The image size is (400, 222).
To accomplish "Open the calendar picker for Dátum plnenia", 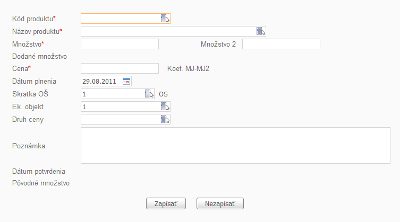I will click(x=126, y=81).
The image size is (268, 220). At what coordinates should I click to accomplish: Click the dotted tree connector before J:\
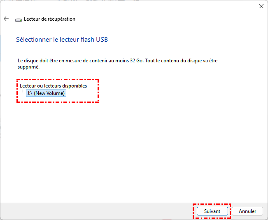[x=23, y=93]
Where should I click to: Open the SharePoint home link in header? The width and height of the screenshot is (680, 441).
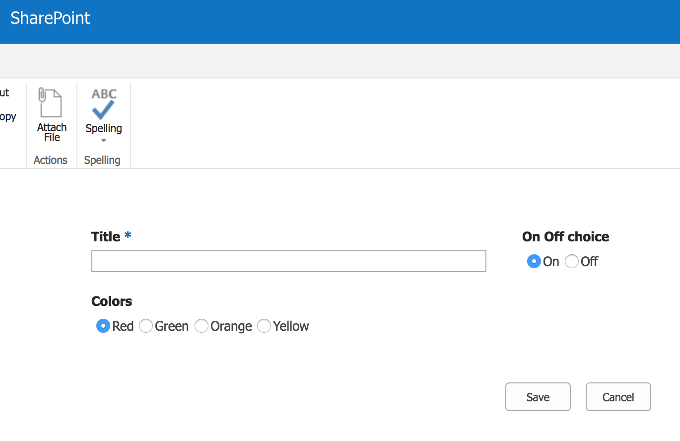coord(50,18)
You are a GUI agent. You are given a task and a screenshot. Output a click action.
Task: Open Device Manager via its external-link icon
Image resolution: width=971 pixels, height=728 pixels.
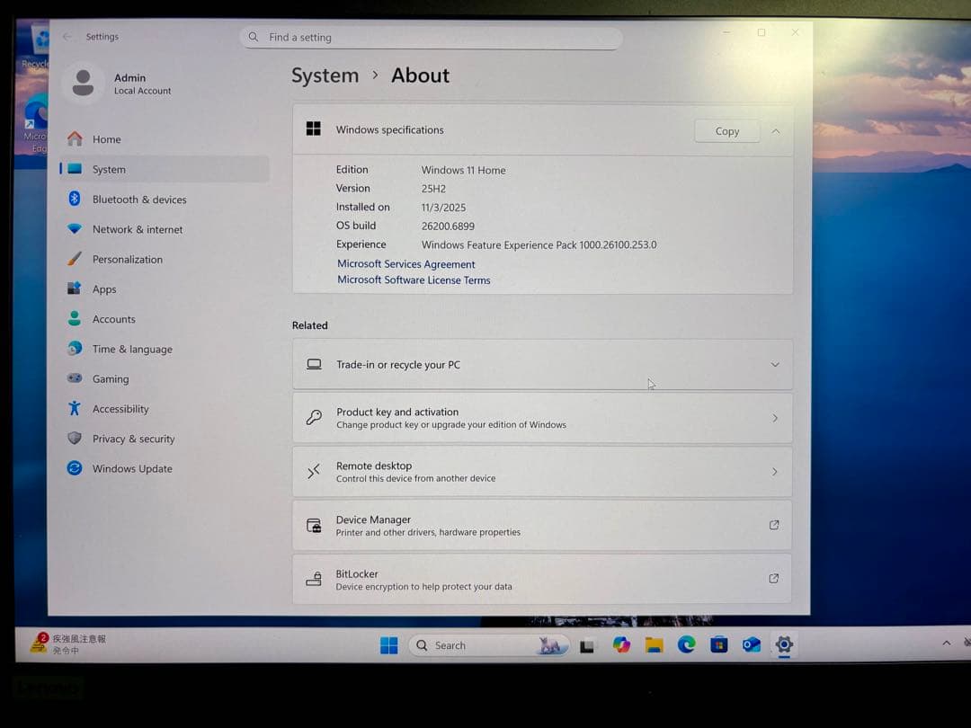(x=773, y=525)
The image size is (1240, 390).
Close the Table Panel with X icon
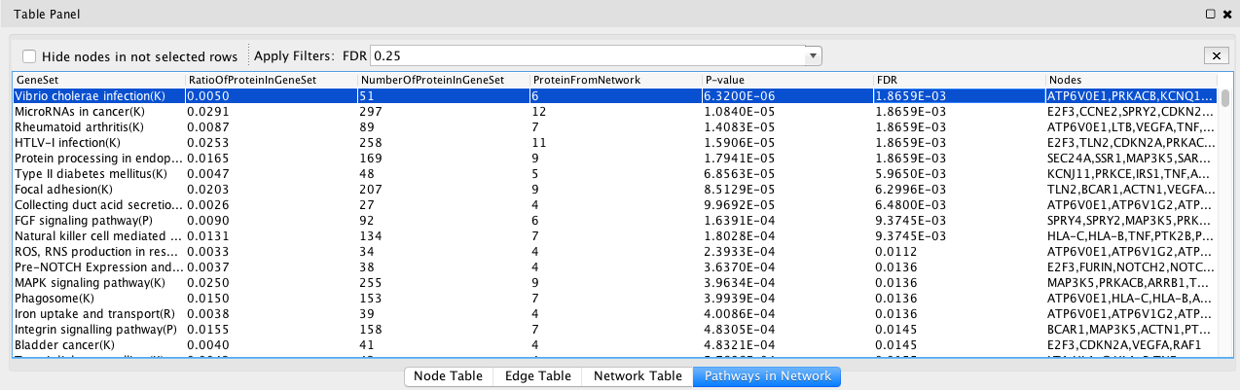(1227, 14)
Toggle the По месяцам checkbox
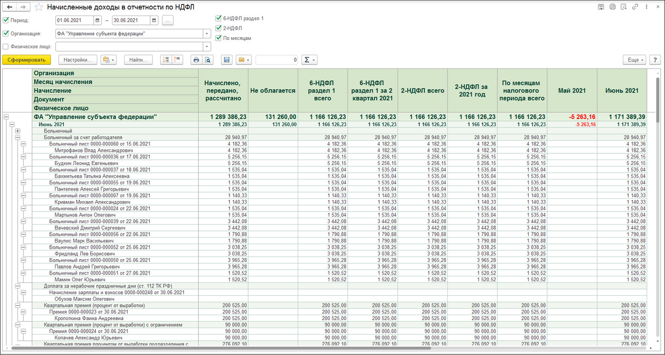Screen dimensions: 665x355 point(218,38)
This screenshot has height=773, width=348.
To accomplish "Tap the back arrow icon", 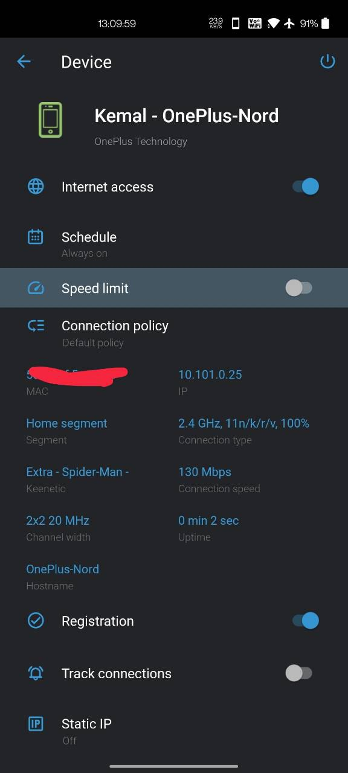I will coord(24,61).
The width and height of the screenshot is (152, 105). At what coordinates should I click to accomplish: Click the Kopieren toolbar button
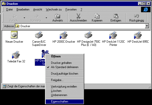coord(97,18)
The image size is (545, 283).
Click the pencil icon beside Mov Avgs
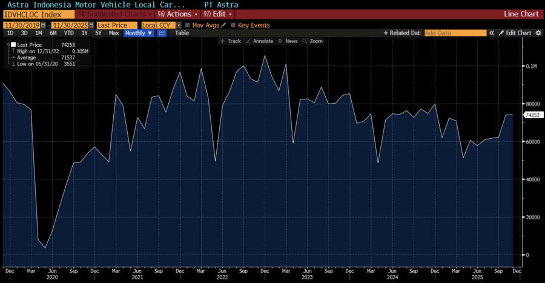pos(223,25)
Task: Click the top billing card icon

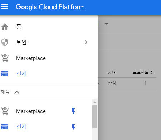Action: point(5,74)
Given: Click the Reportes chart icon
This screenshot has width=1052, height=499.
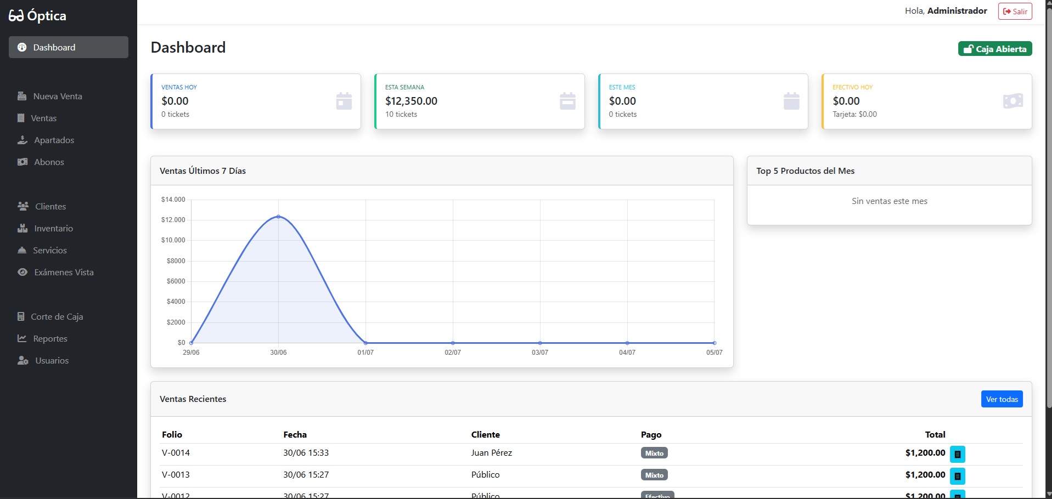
=-=-=
● EXERCISE GOAL:
When a line in the records above contains the word "This", copy it.

● EXPECTED ANSWER:
This screenshot has height=773, width=348.
This screenshot has width=1052, height=499.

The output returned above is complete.